La historia comienza con un prólogo que anuncia el final de Tokio bajo la 3era Guerra Mundial en 1988 (mismo año de producción de la película). De esta manera, la película empieza tres décadas más tarde en la ciudad de Neo Tokio, una urbe violenta, controlada por los militares, en donde subsisten separados dos subgrupos rebeldes y alborotadores: las pandillas de jóvenes motociclistas y los seguidores de Akira.

¿Qué es Akira? En la película se explica que es una especie de energía, de poder y se sobreentiende que probablemente fue lo que acabó con Kioto.

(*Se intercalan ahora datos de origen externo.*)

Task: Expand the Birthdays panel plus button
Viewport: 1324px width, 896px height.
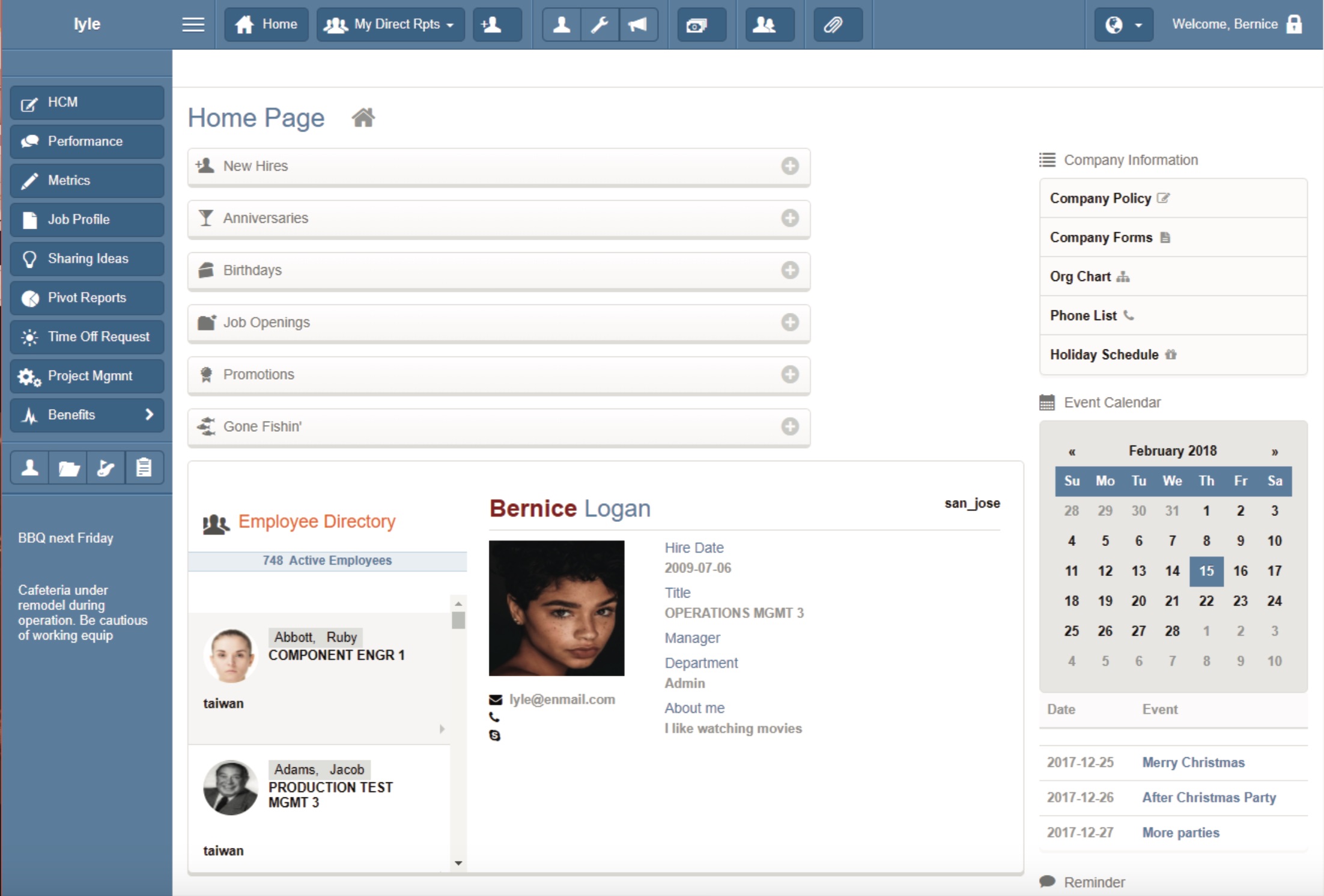Action: pyautogui.click(x=789, y=270)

Los restos de Akira son guardados celosamente por los científicos militares, quienes en el presente continúan haciendo pruebas con otros seres humanos que tienen poderes psíquicos. Las representaciones de estos seres son realmente perturbadoras, al menos para mí: niños azules avejentados. Creepy.

La pandilla de motociclistas de Kaneda (el personaje que aparece en el afiche) entra en el juego cuando uno de sus compañeros, Tetsuo, es secuestrado por los militares... No cuento más de la historia para no caer en el spoiler y porque creo sinceramente, que ésta, es una película que los cinéfilos deben ver cuando tengan la oportunidad.

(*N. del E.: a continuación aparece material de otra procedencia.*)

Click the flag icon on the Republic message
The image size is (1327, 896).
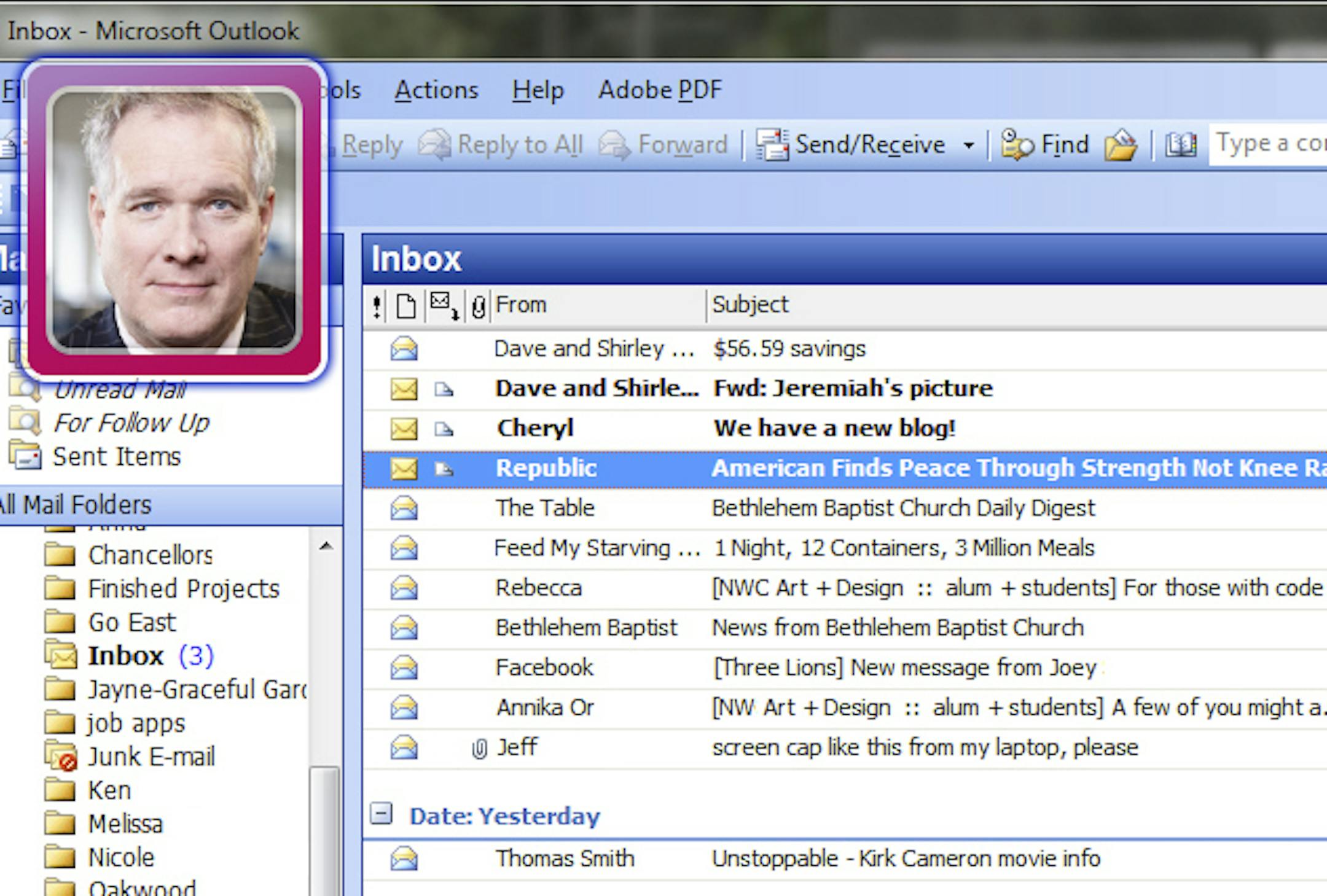[x=444, y=469]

Se dice de Akira, que es la inspiración de los hermanos Wachowski para The Matrix. No es difícil vislumbrar como esta pesadilla animada llamada Akira sirvió de influencia para esa y otras películas de corte futurista, en donde los seres humanos están sometidos a fuerzas que no puede controlar.

Me gustó mucho el nivel de detalle de las animaciones y los efectos de tercera dimensión, dignos del siglo XXI. Las escenas de explosiones son visualmente impresionantes.

Akira, como muchos animes, está basado en la novela gráfica (manga) de 2,000 páginas de Katsuhiro Otomo, el mismo director del film.

Ojo: Ya lo dije antes y lo repito ahora, animación no significa por defecto que esté dirigido a un público infantil. Akira es una película bastante fuerte y violenta, no apta para niños.